■関潤氏は日産社長として有力候補だったが……
関氏とはいったいどういう人物なのか。これまでの足跡を簡単におさらいしておこう。最終学歴は防衛大学校で専門は機械工学。1986年に日産に入社後、主に生産畑を歩みつつ、カルロス・ゴーン政権下で優秀人材の“促成栽培制度”であるプログラム・ダイレクター制度で目をかけられ、2012年には執行役員となった。
その後、日産の中国合弁会社である東風汽車の総裁やルノーとのアライアンス業務などの要職を歴任。ゴーン氏失脚後、後任の西川廣人社長にも役員報酬に関する不正が発覚した時、後継社長として有力候補のひとりだった。
だが、日産の社長を決める指名委員会が西川氏の後任に選んだのは後輩格の内田誠氏。関氏のポストは副社長だったが、ポジションとしてはアシュワニ・グプタ副社長に次ぐ序列で三番手の副COO。
そこにスカウトの手を伸ばしてきたのがカリスマ経営者として名高い日本電産の永守重信氏だった。関氏は「売上高10兆円 (2022年3月期は1兆9000億円)」を悲願とする永守氏の野心に魅かれる一方、トップに就けない無念さからも未練を断ち切って日産を去った。
日本電産では2020年4月に社長、翌2021年6月には永守氏からCEOの座を譲られた。ところが、その日本電産はコロナ禍やその後のサプライチェーンの混乱などの影響で業績が伸びず、一時は1万5000円になんなんとしていた株価も急落。関氏はその責任を問われて2022年4月にはCEOを降ろされ、同年9月には日本電産を去った。
■完成車ビジネスは関氏悲願のステージ
まさに波乱に満ちたビジネスマン人生との感があるが、その関氏は鴻海のEVビジネスの実質トップというポジションを得て、今後どのような活躍を見せるのだろうか。
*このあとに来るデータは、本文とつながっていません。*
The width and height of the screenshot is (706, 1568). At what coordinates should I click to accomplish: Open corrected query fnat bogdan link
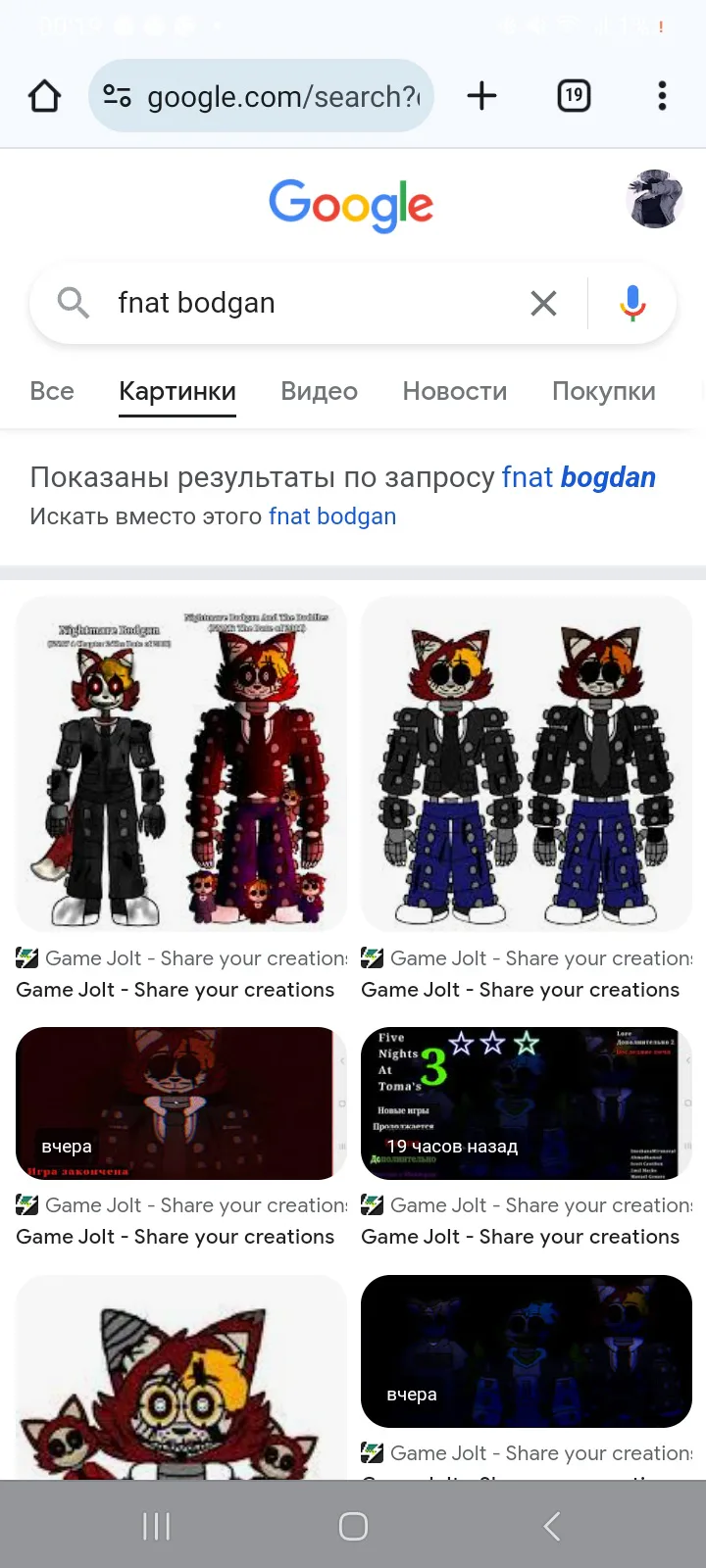[579, 477]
まず、ビジネスのネタとして完成車ビジネスというのは関氏にとっては願ってもないことだろう。関氏が日産を去ったのは、後輩に先を越されてナンバースリーのポストに置かれたのが不満だったからであって、完成車メーカーとしての日産のビジネスが気に入らなかったわけではない。
世界で急成長を遂げているEV分野では完成車メーカー、部品メーカーの双方に大きなチャンスがあるが、華々しさで言えば何と言ってもエンドユーザー向けの商品を作る完成車ビジネスだ。
長年、日産で活躍してきた関氏にとっては自家薬籠中のステージでもある。日産と日本電産を不本意な形で去らざるを得なかったが、新天地はまさに願ったり叶ったりの一発逆転を狙う絶好のチャンス到来であろう。
では、鴻海成長のカギを握る日産や日本電産との協力関係についてはどうか。関氏は両社と深い関わりを持っているが、正直遺恨もある。ここはルノー・日産アライアンスという非常にデリケートな協業のスーパーバイザーの仕事を通じて獲得したコミュニケーション能力に期待したいところでもある。
過去の経緯は過去のものでしかなく、今をベースにお互いのメリットの最大化を志向するというビジネススタンスを取ることは本来の得意技だとみられる。
そんな関氏の最終目標が鴻海をEVメーカーの世界大手に育てることというのは言うまでもない。玉石混淆のなか、道は決して平坦なものではないが、関氏が三度目の渡り鳥人生でそれを成し遂げられるかどうか、これからの経営手腕を興味深く見守りたい。